Studies conducted by Mohan's hospital in Chennai - a manufacturing and software hub in southern India, where nearly 20 percent of adults are said to have diabetes - found that awareness of diabetes is poor, especially in rural areas.
Progress is also impeded, experts say, by a health system that places a high priority on communicable diseases such as malaria, while allocating sparse funds for noncommunicable diseases such as diabetes.
Nevertheless, the Ministry of Health in January launched a pilot program in seven states to increase awareness of diabetes, cardiovascular diseases and stroke.
The program couldn't come at a better time, said Mohan, who travels around Tamil Nadu educating residents about diabetes and preventive health care.
"The message I give out is that 'fatness is not wellness,' " he said. "It'll take a while before that mind-set changes."
Key facts about diabetes
-- Diabetes is a chronic condition that occurs when the pancreas does not produce enough insulin or when the body cannot effectively use the insulin it produces.
-- There are two basic forms of diabetes.
-- In Type 1, sufferers produce very little or no insulin and require daily injections of insulin. In Type 2, sufferers cannot use insulin effectively. They sometimes manage their condition with lifestyle changes. Oral drugs, however, are often required - and less frequently insulin - to achieve metabolic control. Most people with diabetes have Type 2.
-- At least 171 million people worldwide have diabetes, and the figure is likely to double by 2030.
-- Around 3.2 million deaths every year are attributed to complications of diabetes; that's six deaths every minute.
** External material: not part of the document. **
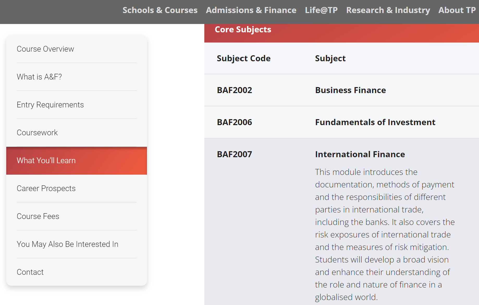Collapse the BAF2007 International Finance description

(x=360, y=154)
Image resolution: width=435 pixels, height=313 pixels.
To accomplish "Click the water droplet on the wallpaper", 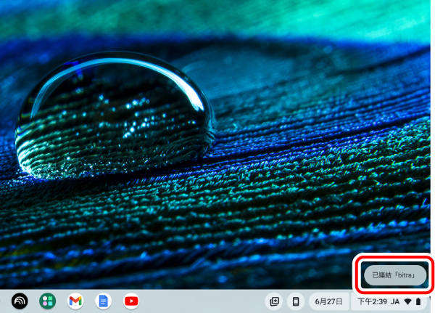I will [x=116, y=116].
-- Cardiovascular disease is responsible for between 50 and 80 percent of deaths in people with diabetes.
-- Diabetes is the most common cause of nontraumatic amputation of the lower limb.
-- Direct health care costs of diabetes range from 2.5 to 15 percent of annual health care budgets.
-- The top 10 countries, in numbers of sufferers, are India, China, the United States, Indonesia, Japan, Pakistan, Russia, Brazil, Italy and Bangladesh.
-- In developed countries, most sufferers are above retirement age. In developing countries, most sufferers are between 35 and 64.